I flinch at that but stay calm. “You’re right,” I say, “technically we are prostitutes, whores, whatever you want to call it. But I’m not standing on street corners, flashing my thighs and looking for tricks. This is high-end, no risk, extremely well-managed, and both me and Josh are bloody good at it.”

“And how does your boyfriend feel, being with you after you screwed a dirty old man?”

“Ted!” Mum says, “there’s no need for that.”

“Yes, there is, Mum,” I say, “You’re right, Dad. Apart from the dirty old man bit. My boyfriend is fine with it, and so am I. Having sex on the job when entertaining is very different from having sex with someone you love.”

He goes red at that, and I can see him searching for more words.

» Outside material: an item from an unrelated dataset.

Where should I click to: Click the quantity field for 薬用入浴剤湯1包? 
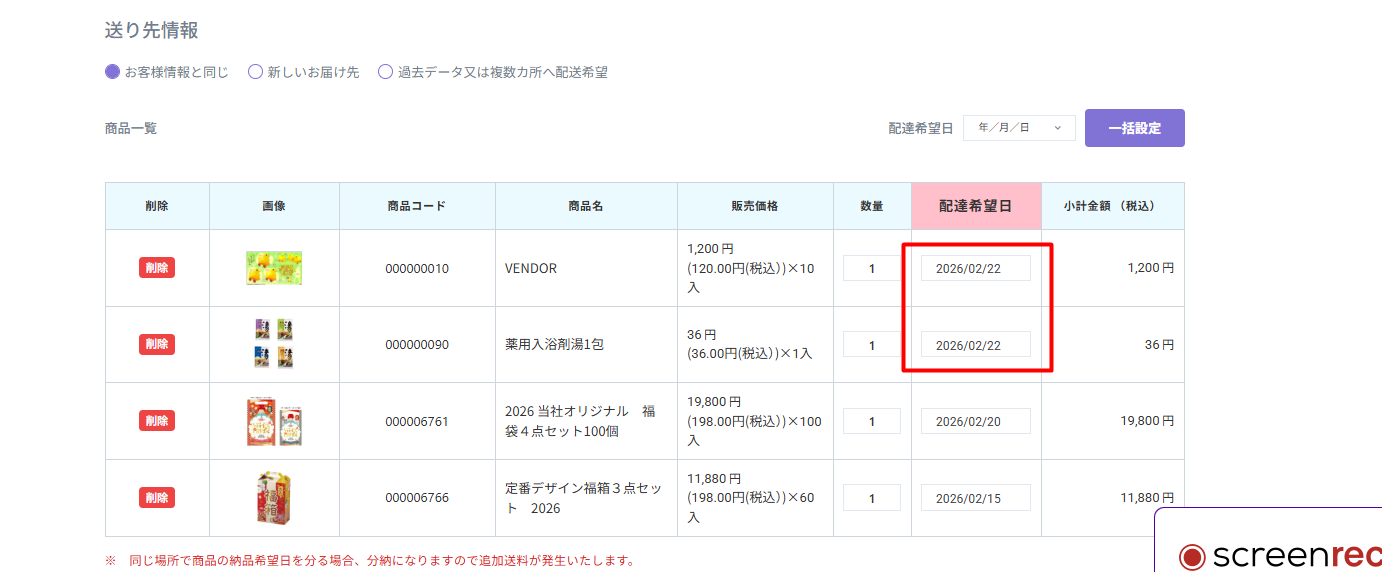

“You taught me something, Dad,” I say, “as I was growing up.”

“And what was that?” Dad looks me in the eye and I can see the turmoil.

I think back to the time I remember clearly. It makes me smile. “I think I was only around seven or eight, and that awful neighbour, Robson I think he was called.”

Dad huffs. “Robson Black, let his dogs shit in every garden but his own.”

“That’s the one. Despite him being a boxer and twice your size, you asked him nicely to put a stop to it. And when it kept happening you asked him again. When it still happened the next day, and you saw him just standing there, letting his dogs crap on our lawn, you were seething.”

“That’s right,” Mum says, “you went and bagged that mess up, knocked on his door and gave him the bag, despite him being built like a brick outhouse, you stood up to him, told him there’d be trouble if it didn’t stop. I was so proud of you.”

Dad huffs again, but at least there’s the hint of a smile. “And what did that teach you?” he asks me.

“I remember when you came back in the house, how Mum hugged you and yes, I remember her saying she was proud. And you said something. You said that we should always have the courage of our convictions, no matter who we have to stand up to. That you were simply standing up for what was right. You repeated that a few times as I was growing up. And you passed that thinking on to me.”

“How so?” Dad says.

“My very strong convictions are my job, and my boyfriend, and how I will stand proud and defend my job – my life – until the cows come home, as Mum would say. I believe that what I’m doing, the path I’m on, is most definitely the right one.”